Saved data entries:
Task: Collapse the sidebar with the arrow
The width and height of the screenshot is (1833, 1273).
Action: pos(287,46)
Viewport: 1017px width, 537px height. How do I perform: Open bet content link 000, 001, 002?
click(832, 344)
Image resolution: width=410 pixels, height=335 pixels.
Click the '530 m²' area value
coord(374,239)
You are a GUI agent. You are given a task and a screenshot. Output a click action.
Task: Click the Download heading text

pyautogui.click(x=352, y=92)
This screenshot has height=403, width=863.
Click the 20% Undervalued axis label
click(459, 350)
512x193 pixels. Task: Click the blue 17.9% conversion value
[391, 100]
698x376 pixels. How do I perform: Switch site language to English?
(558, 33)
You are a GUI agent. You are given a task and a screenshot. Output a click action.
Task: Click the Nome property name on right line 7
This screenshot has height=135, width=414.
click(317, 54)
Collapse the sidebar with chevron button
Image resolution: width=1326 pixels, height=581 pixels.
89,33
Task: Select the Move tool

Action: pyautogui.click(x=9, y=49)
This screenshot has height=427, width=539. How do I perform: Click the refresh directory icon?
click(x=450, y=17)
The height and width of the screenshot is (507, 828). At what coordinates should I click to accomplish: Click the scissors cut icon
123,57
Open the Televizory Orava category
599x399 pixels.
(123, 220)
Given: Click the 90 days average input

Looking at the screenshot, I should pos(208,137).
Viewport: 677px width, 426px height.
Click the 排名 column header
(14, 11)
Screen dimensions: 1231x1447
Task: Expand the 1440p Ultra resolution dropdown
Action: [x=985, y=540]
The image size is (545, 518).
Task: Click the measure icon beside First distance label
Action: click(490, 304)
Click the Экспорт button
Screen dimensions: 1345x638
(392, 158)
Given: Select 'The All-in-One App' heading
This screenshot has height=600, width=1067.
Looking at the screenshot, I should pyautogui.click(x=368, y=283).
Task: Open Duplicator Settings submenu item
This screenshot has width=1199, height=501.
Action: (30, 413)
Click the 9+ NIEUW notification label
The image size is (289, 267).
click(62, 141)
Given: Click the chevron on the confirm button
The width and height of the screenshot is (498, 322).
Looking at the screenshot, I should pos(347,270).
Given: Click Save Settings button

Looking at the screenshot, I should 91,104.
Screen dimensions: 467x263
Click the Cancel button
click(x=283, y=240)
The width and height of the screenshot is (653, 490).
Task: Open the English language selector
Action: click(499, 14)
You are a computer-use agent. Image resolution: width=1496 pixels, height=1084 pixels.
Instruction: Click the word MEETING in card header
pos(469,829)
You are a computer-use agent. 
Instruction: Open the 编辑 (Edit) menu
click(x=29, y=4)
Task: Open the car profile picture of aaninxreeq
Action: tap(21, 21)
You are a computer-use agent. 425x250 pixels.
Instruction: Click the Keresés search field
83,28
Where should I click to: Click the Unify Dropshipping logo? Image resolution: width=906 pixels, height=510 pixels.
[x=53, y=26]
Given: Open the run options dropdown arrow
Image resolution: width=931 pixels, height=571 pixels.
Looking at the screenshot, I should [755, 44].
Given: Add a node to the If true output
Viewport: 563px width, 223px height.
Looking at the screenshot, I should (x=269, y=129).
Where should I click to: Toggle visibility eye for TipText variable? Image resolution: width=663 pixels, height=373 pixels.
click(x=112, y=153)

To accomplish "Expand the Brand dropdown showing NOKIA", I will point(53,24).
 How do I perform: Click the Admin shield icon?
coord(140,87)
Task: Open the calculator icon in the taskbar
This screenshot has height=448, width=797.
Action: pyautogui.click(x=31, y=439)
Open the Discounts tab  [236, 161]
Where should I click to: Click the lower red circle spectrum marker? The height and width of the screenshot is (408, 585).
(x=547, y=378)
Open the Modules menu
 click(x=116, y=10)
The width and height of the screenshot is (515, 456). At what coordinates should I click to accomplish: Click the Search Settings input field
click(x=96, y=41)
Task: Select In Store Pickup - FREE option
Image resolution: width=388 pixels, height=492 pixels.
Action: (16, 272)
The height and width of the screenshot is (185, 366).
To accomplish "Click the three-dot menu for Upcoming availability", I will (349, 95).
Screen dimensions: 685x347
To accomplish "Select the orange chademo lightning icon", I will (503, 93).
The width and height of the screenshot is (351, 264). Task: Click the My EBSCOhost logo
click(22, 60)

> Instructions to follow:
Restate the records above verbatim, omitting no line.

> Written response:
Task: Collapse the sidebar with the arrow
The width and height of the screenshot is (1833, 1273).
Action: pos(287,46)
Viewport: 1017px width, 537px height. How do I perform: Open bet content link 000, 001, 002?
click(832, 344)
Image resolution: width=410 pixels, height=335 pixels.
Click the '530 m²' area value
coord(374,239)
You are a GUI agent. You are given a task and a screenshot. Output a click action.
Task: Click the Download heading text

pyautogui.click(x=352, y=92)
This screenshot has height=403, width=863.
Click the 20% Undervalued axis label
click(459, 350)
512x193 pixels. Task: Click the blue 17.9% conversion value
[391, 100]
698x376 pixels. How do I perform: Switch site language to English?
(558, 33)
You are a GUI agent. You are given a task and a screenshot. Output a click action.
Task: Click the Nome property name on right line 7
This screenshot has height=135, width=414.
click(317, 54)
Collapse the sidebar with chevron button
Image resolution: width=1326 pixels, height=581 pixels.
89,33
Task: Select the Move tool

Action: pyautogui.click(x=9, y=49)
This screenshot has height=427, width=539. How do I perform: Click the refresh directory icon?
click(x=450, y=17)
The height and width of the screenshot is (507, 828). At what coordinates should I click to accomplish: Click the scissors cut icon
123,57
Open the Televizory Orava category
599x399 pixels.
(123, 220)
Given: Click the 90 days average input

Looking at the screenshot, I should pos(208,137).
Viewport: 677px width, 426px height.
Click the 排名 column header
(14, 11)
Screen dimensions: 1231x1447
Task: Expand the 1440p Ultra resolution dropdown
Action: [x=985, y=540]
The image size is (545, 518).
Task: Click the measure icon beside First distance label
Action: click(490, 304)
Click the Экспорт button
Screen dimensions: 1345x638
(392, 158)
Given: Select 'The All-in-One App' heading
This screenshot has height=600, width=1067.
Looking at the screenshot, I should pyautogui.click(x=368, y=283).
Task: Open Duplicator Settings submenu item
This screenshot has width=1199, height=501.
Action: (30, 413)
Click the 9+ NIEUW notification label
The image size is (289, 267).
click(62, 141)
Given: Click the chevron on the confirm button
The width and height of the screenshot is (498, 322).
Looking at the screenshot, I should pos(347,270).
Given: Click Save Settings button

Looking at the screenshot, I should 91,104.
Screen dimensions: 467x263
Click the Cancel button
click(x=283, y=240)
The width and height of the screenshot is (653, 490).
Task: Open the English language selector
Action: click(499, 14)
You are a computer-use agent. Image resolution: width=1496 pixels, height=1084 pixels.
Instruction: Click the word MEETING in card header
pos(469,829)
You are a computer-use agent. 
Instruction: Open the 编辑 (Edit) menu
click(x=29, y=4)
Task: Open the car profile picture of aaninxreeq
Action: tap(21, 21)
You are a computer-use agent. 425x250 pixels.
Instruction: Click the Keresés search field
83,28
Where should I click to: Click the Unify Dropshipping logo? Image resolution: width=906 pixels, height=510 pixels.
[x=53, y=26]
Given: Open the run options dropdown arrow
Image resolution: width=931 pixels, height=571 pixels.
Looking at the screenshot, I should [755, 44].
Given: Add a node to the If true output
Viewport: 563px width, 223px height.
Looking at the screenshot, I should (x=269, y=129).
Where should I click to: Toggle visibility eye for TipText variable? Image resolution: width=663 pixels, height=373 pixels.
click(x=112, y=153)

To accomplish "Expand the Brand dropdown showing NOKIA", I will point(53,24).
 How do I perform: Click the Admin shield icon?
coord(140,87)
Task: Open the calculator icon in the taskbar
This screenshot has height=448, width=797.
Action: pyautogui.click(x=31, y=439)
Open the Discounts tab  [236, 161]
Where should I click to: Click the lower red circle spectrum marker? The height and width of the screenshot is (408, 585).
(x=547, y=378)
Open the Modules menu
 click(x=116, y=10)
The width and height of the screenshot is (515, 456). At what coordinates should I click to accomplish: Click the Search Settings input field
click(x=96, y=41)
Task: Select In Store Pickup - FREE option
Image resolution: width=388 pixels, height=492 pixels.
Action: (16, 272)
The height and width of the screenshot is (185, 366).
To accomplish "Click the three-dot menu for Upcoming availability", I will (349, 95).
Screen dimensions: 685x347
To accomplish "Select the orange chademo lightning icon", I will (503, 93).
The width and height of the screenshot is (351, 264). Task: Click the My EBSCOhost logo
click(22, 60)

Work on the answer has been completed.